## Data under study

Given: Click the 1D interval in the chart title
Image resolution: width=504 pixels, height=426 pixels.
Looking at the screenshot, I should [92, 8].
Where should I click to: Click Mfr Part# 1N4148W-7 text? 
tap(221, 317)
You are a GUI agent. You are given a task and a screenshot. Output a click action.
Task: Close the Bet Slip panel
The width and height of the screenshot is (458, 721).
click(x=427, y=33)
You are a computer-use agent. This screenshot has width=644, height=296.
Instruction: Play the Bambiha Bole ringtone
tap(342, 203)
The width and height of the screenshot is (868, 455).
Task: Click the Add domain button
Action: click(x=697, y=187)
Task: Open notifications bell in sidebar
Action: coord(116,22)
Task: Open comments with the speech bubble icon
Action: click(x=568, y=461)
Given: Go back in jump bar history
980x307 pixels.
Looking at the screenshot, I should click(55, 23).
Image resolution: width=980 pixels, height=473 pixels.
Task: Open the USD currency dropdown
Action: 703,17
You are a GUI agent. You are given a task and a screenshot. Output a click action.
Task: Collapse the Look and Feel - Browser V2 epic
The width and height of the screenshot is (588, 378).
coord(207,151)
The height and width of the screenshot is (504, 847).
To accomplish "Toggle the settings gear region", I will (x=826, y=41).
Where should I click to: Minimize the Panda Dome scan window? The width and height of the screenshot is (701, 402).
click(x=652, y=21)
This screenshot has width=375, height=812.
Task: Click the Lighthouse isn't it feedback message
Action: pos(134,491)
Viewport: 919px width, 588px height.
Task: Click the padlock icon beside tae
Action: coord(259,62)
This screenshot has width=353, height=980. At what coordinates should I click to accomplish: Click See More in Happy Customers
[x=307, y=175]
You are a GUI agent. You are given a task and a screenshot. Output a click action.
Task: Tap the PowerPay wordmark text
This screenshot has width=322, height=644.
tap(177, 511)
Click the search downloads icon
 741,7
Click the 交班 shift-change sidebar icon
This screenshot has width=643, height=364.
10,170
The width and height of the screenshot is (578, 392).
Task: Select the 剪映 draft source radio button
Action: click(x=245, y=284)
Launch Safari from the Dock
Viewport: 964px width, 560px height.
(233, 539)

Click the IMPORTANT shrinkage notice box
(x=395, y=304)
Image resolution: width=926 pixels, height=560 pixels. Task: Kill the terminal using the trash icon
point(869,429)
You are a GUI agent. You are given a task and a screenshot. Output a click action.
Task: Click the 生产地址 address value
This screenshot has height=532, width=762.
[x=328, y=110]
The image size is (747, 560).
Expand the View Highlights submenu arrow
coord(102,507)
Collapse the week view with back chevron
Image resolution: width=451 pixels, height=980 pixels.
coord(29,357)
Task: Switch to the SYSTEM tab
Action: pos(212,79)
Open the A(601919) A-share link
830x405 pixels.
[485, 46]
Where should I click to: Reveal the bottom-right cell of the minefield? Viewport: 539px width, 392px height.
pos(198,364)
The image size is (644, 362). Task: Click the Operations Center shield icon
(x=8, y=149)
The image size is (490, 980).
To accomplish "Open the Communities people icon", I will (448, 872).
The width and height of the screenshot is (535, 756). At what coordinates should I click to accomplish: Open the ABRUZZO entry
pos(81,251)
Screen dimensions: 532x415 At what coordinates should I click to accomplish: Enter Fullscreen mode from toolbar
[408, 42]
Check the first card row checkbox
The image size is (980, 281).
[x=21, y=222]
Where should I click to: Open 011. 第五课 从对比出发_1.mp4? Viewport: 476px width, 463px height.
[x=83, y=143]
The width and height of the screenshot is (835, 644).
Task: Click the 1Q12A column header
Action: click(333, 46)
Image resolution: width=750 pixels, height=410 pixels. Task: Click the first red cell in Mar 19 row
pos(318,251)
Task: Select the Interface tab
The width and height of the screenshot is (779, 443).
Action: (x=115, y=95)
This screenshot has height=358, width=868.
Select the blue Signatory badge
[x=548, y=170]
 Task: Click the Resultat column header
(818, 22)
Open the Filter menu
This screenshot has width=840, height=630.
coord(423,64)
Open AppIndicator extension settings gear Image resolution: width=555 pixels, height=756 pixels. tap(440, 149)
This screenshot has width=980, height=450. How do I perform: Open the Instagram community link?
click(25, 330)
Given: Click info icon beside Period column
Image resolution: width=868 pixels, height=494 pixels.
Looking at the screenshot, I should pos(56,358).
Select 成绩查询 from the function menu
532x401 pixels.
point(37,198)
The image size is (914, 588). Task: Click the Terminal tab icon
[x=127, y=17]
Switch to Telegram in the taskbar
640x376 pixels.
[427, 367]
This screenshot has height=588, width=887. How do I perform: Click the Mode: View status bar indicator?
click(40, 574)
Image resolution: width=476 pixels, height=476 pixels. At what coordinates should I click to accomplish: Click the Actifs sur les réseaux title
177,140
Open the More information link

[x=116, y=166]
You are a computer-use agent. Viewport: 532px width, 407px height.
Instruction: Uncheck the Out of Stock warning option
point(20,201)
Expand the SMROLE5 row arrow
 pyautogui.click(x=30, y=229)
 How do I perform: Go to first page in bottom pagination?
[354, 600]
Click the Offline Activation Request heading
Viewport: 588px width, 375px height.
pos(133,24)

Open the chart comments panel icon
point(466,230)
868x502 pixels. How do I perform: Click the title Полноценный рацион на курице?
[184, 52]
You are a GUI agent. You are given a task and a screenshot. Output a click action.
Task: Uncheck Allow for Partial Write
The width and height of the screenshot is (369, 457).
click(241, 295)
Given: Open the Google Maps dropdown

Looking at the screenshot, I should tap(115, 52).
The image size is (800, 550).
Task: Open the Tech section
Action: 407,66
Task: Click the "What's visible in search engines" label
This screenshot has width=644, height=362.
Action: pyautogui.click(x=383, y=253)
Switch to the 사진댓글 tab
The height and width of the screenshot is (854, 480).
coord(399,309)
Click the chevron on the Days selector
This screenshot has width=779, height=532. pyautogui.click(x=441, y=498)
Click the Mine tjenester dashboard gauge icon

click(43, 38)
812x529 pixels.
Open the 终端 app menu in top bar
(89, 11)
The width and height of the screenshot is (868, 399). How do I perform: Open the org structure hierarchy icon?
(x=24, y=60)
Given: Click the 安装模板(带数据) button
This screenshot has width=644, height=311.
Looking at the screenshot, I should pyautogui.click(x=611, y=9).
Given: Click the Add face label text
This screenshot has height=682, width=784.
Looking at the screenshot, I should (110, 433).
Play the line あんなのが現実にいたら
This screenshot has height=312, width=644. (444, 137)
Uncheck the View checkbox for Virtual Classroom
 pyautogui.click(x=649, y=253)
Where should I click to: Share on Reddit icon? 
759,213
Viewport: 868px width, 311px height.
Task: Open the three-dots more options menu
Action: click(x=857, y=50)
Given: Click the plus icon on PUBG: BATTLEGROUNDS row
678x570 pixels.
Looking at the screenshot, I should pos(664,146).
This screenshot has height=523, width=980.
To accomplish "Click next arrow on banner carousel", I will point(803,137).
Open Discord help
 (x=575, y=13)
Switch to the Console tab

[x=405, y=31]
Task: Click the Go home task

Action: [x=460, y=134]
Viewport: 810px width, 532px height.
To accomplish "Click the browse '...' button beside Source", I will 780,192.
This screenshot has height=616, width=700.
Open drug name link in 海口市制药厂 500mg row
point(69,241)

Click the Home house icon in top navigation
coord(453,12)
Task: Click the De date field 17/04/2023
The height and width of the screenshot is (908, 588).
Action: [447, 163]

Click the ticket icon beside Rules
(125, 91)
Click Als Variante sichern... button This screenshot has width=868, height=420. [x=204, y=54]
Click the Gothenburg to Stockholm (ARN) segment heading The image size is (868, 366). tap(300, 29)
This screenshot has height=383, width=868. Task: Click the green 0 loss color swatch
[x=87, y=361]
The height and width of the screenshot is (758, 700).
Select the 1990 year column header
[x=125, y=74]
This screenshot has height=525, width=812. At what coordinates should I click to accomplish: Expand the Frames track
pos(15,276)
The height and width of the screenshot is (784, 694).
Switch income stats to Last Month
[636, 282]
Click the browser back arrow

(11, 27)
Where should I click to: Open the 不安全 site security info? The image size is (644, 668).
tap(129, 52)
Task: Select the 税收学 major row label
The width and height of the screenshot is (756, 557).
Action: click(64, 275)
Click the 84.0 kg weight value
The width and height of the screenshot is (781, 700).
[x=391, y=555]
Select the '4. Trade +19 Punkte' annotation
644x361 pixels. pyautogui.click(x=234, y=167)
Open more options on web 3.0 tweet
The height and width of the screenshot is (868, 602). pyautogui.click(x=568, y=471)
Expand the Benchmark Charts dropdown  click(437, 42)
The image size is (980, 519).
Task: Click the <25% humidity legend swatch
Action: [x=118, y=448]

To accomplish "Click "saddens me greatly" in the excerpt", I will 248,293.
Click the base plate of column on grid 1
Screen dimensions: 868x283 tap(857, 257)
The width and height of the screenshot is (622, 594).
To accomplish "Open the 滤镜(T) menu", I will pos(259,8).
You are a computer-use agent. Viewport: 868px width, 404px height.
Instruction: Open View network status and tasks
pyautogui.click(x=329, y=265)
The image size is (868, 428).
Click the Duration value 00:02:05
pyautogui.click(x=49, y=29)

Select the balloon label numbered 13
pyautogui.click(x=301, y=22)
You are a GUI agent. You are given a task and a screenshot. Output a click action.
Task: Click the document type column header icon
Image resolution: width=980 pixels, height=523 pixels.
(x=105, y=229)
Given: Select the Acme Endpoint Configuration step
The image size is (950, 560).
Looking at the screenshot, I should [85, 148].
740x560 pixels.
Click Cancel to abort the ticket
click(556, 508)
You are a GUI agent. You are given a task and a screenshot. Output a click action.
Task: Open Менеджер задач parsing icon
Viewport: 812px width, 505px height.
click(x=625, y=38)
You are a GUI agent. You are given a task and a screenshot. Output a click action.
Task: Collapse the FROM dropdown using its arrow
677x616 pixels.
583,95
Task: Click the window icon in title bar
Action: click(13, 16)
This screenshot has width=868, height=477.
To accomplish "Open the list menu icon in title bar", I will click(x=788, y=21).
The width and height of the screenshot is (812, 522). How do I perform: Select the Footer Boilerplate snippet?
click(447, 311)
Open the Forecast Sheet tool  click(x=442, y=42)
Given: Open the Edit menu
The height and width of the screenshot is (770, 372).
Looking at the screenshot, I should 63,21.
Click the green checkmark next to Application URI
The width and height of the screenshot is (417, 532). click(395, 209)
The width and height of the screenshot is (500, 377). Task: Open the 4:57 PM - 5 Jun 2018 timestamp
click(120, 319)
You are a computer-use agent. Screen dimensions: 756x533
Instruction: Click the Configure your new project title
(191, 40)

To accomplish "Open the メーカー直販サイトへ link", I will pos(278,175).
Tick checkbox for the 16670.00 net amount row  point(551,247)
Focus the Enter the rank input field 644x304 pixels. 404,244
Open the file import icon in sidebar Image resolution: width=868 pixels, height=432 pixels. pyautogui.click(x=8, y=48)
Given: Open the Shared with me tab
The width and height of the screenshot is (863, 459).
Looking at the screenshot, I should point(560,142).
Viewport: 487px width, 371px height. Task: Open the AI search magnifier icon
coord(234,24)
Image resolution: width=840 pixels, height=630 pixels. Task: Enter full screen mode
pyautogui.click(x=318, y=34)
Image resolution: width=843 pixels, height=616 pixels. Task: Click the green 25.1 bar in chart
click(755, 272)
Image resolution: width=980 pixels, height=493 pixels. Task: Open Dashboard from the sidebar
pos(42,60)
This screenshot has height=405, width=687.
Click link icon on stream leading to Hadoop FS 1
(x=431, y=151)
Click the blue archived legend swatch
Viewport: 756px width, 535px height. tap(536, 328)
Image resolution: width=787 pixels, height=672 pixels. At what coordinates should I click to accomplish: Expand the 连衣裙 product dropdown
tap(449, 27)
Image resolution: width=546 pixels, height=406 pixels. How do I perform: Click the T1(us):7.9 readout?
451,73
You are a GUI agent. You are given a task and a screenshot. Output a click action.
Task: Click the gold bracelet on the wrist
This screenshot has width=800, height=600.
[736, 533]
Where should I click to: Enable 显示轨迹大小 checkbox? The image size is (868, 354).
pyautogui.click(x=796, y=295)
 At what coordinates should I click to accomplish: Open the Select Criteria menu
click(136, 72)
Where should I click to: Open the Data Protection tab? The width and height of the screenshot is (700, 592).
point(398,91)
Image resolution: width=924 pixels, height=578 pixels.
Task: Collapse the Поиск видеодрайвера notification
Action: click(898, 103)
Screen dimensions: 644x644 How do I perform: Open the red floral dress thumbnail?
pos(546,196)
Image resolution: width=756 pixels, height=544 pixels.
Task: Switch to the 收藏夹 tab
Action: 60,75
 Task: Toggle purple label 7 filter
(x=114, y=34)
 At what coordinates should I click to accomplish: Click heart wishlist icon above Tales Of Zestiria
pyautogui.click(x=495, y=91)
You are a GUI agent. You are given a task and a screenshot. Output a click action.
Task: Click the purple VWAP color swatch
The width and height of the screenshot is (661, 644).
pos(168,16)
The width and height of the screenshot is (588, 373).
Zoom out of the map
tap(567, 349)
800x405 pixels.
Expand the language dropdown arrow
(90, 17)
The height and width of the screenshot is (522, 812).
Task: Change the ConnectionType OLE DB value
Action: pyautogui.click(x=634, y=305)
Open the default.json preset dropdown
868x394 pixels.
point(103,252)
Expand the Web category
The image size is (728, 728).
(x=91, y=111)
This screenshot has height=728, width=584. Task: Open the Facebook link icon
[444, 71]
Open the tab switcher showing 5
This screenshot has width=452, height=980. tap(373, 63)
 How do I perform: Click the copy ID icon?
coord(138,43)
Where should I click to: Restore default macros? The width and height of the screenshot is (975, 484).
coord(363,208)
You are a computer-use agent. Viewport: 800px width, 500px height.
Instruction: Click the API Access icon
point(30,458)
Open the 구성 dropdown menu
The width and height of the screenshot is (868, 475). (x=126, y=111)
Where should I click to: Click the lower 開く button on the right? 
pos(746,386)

## Requirement
Your answer should be the exact lines above from the one with "Where should I click to: Share" through the one with "This screenshot has height=616, width=700.", both included, and nothing besides.

## Answer to this problem
Where should I click to: Share on Reddit icon? 
759,213
Viewport: 868px width, 311px height.
Task: Open the three-dots more options menu
Action: click(x=857, y=50)
Given: Click the plus icon on PUBG: BATTLEGROUNDS row
678x570 pixels.
Looking at the screenshot, I should pos(664,146).
This screenshot has height=523, width=980.
To accomplish "Click next arrow on banner carousel", I will point(803,137).
Open Discord help
 (x=575, y=13)
Switch to the Console tab

[x=405, y=31]
Task: Click the Go home task

Action: [x=460, y=134]
Viewport: 810px width, 532px height.
To accomplish "Click the browse '...' button beside Source", I will 780,192.
This screenshot has height=616, width=700.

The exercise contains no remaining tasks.